-- Exercise prompt --
Copy out the Weimar Germany warnings text below in full, word for word.

Warnings about Weimar Germany could turn into self-fulfilling prophecies

Demonstrators hold up a poster of Thuringia’s former state premier, Bodo Ramelow, of the leftwing Die Linke party during an anti-fascist protest this month. Photograph: Jens Schlueter/AFP via Getty Images
Demonstrators hold up a poster of Thuringia’s former state premier, Bodo Ramelow, of the leftwing Die Linke party during an anti-fascist protest this month. Photograph: Jens Schlueter/AFP via Getty Images

On a snowy evening last week, I found myself in the dining room of the Morosani Posthotel in Davos, and when I had finished my meal the waiter started a conversation, probably because most of the tables were already empty. A middle-aged man with a charming smile, he told me that he was from Italy; during the summer he worked in a hotel on the island of Ischia in the Gulf of Naples, but the winter season he spent in Davos. “When we have the World Economic Forum here,” he said, “we work day and night. It doesn’t stop. And the tips these people leave, it’s incredible, they have a bill for 2,400 francs and then they tell me, ‘add a tip of 40%’, I should be happy, but I’m not happy, it’s insane, it’s unhealthy.”

-- Stored data --

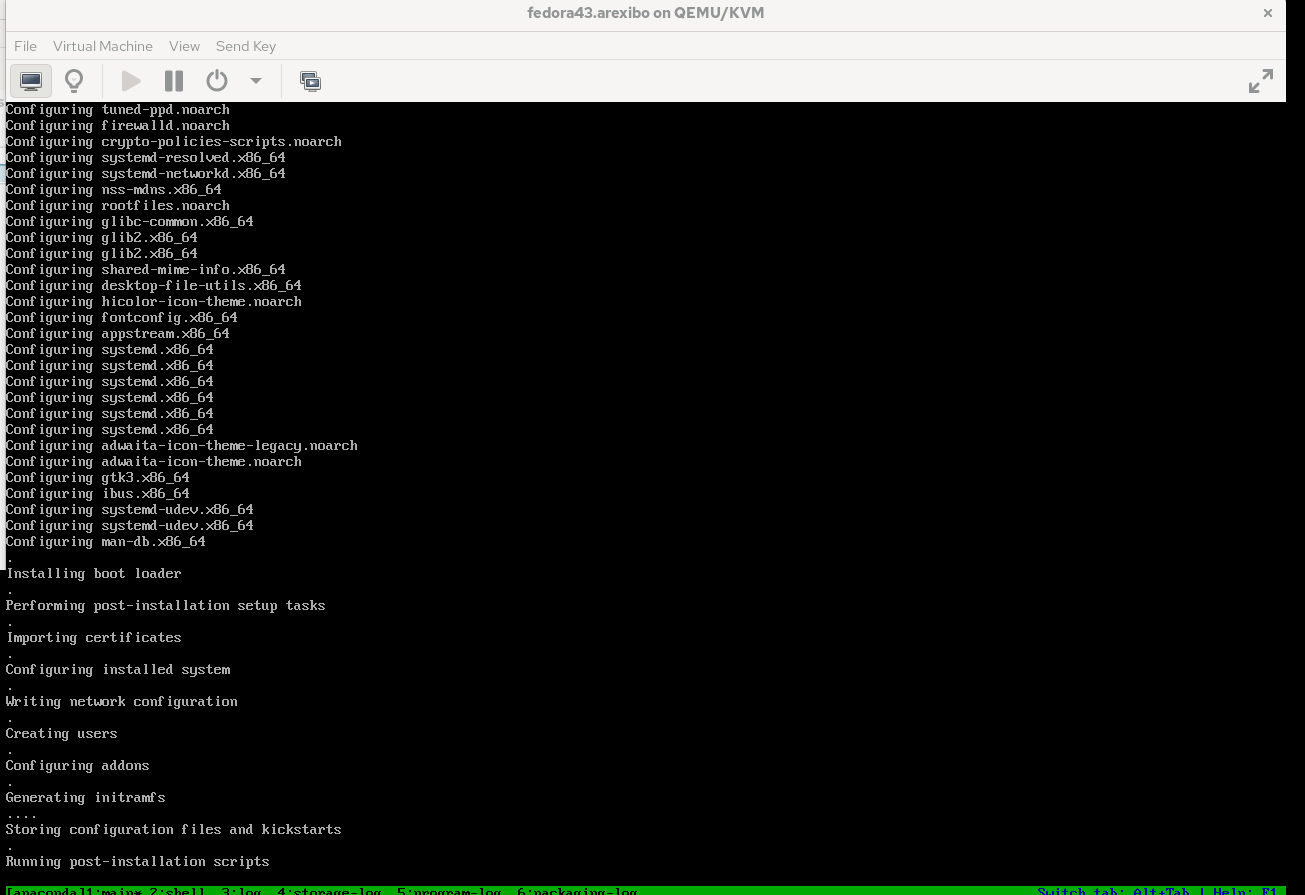Open the File menu

[25, 46]
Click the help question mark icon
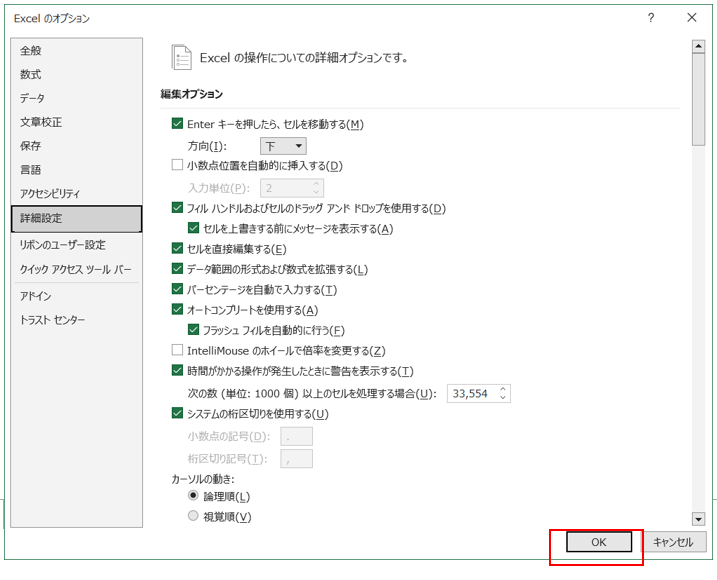 (x=651, y=17)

-- Finished task --
Warnings about Weimar Germany could turn into self-fulfilling prophecies

Demonstrators hold up a poster of Thuringia’s former state premier, Bodo Ramelow, of the leftwing Die Linke party during an anti-fascist protest this month. Photograph: Jens Schlueter/AFP via Getty Images
Demonstrators hold up a poster of Thuringia’s former state premier, Bodo Ramelow, of the leftwing Die Linke party during an anti-fascist protest this month. Photograph: Jens Schlueter/AFP via Getty Images

On a snowy evening last week, I found myself in the dining room of the Morosani Posthotel in Davos, and when I had finished my meal the waiter started a conversation, probably because most of the tables were already empty. A middle-aged man with a charming smile, he told me that he was from Italy; during the summer he worked in a hotel on the island of Ischia in the Gulf of Naples, but the winter season he spent in Davos. “When we have the World Economic Forum here,” he said, “we work day and night. It doesn’t stop. And the tips these people leave, it’s incredible, they have a bill for 2,400 francs and then they tell me, ‘add a tip of 40%’, I should be happy, but I’m not happy, it’s insane, it’s unhealthy.”